The second article explores the occurrence of turning points in the recovery processes of persons with co-occurring psychiatric disabilities and addiction. The findings suggest turning points as developing starting points, where the analysis further revealed two functions of turning points: to initiate and to restart recovery processes. We term turning points that initiate recovery processes new starts and turning points that restart recovery processes re-starts. An essential finding is that turning points have developed through crucial changes in participants’ recovery (life) processes, contributing to personal progress, improved mental health, and reduced or ended addiction. Such crucial changes relate to individual, environmental and structural aspects. The individual aspects concern developing insight where the individual’s own person or body is perceived as a prerequisite for change. The environmental and structural aspects of developing insight include the notion that compulsory care is perceived as a contributor for change. Other important dimensions of recovery processes are also highlighted, such as relationships to children and partners, employment, and cooperation with professionals.

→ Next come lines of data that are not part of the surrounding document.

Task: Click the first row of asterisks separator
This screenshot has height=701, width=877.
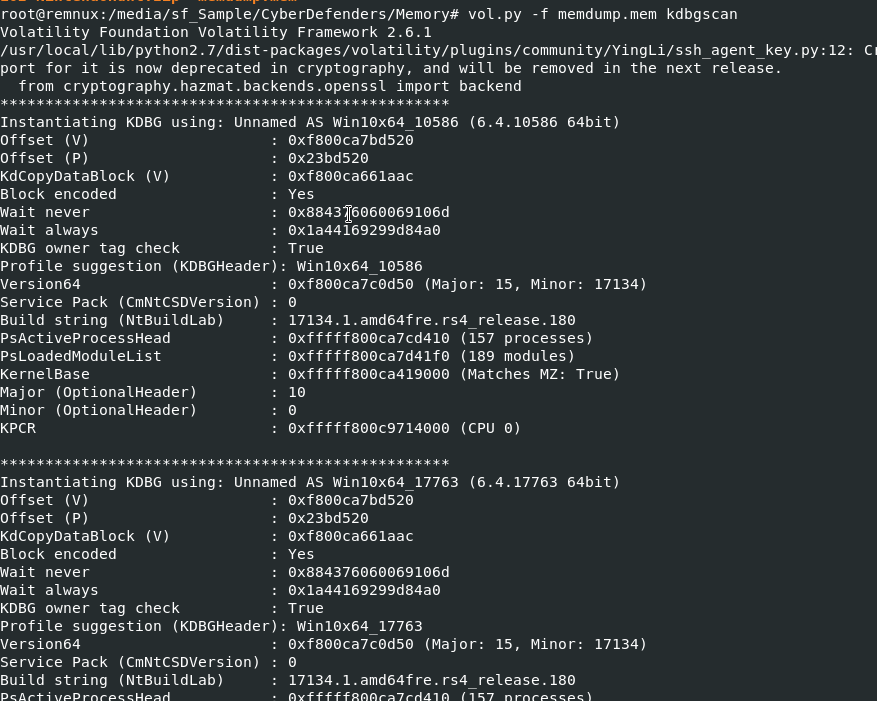Action: click(224, 104)
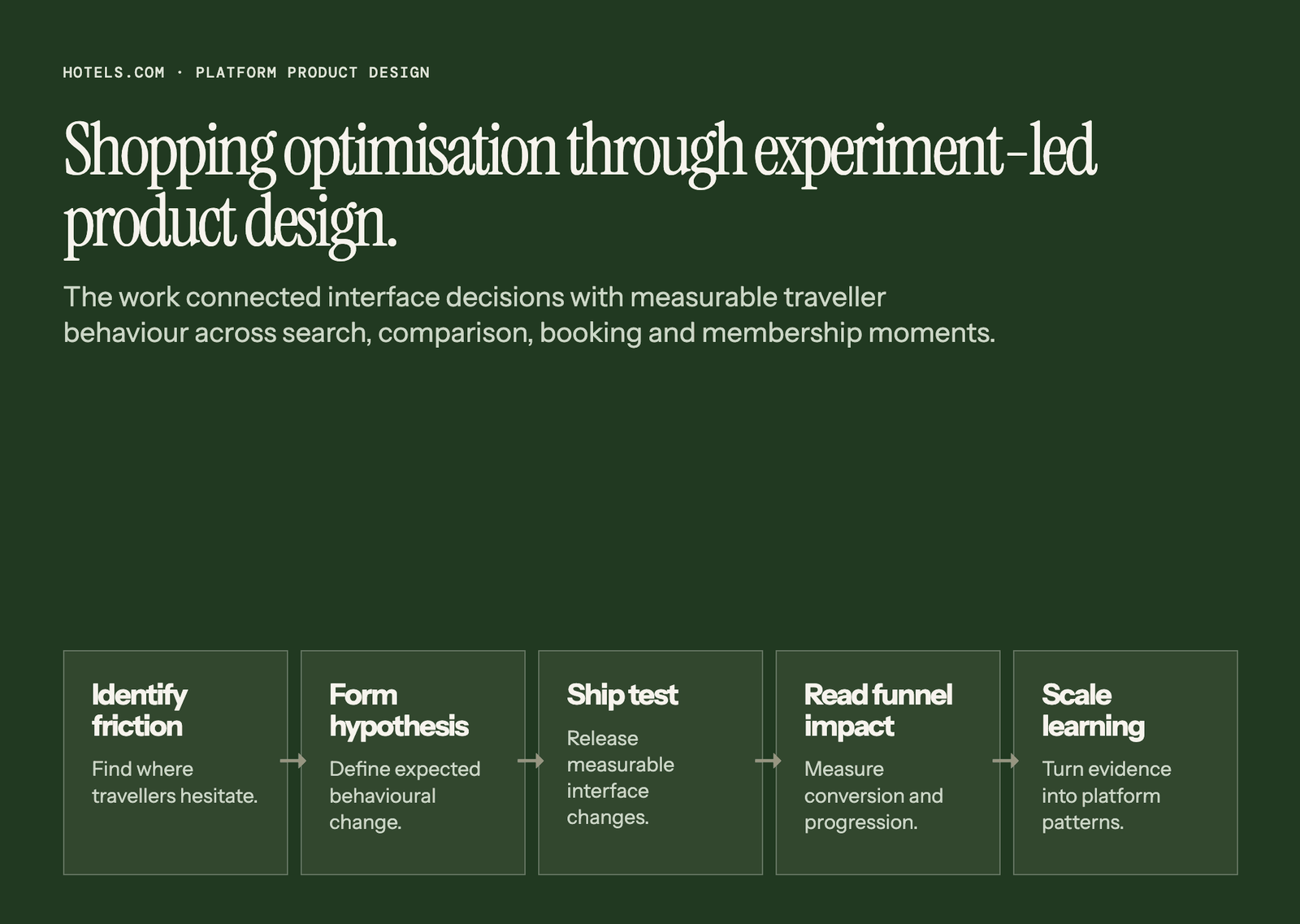The image size is (1300, 924).
Task: Click the main title 'Shopping optimisation through experiment-led'
Action: click(580, 151)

This thesis broadens the understanding of the everyday lives and turning points in recovery processes through persons’ experiences of living with co- occurring psychiatric disabilities and addiction. It further emphasizes the necessity of a holistic perspective, including persons’ life experiences, living conditions, values, and goals in order to understand their life situations and how their insight can develop. One of the most significant thesis findings is the importance of timing in these persons’ lives. Here, timing includes both the “right” time – offering support when persons require it – and the “right” way – considering specific wishes of persons about their treatment, in order to recognize and support persons with co-occurring psychiatric disabilities and addiction.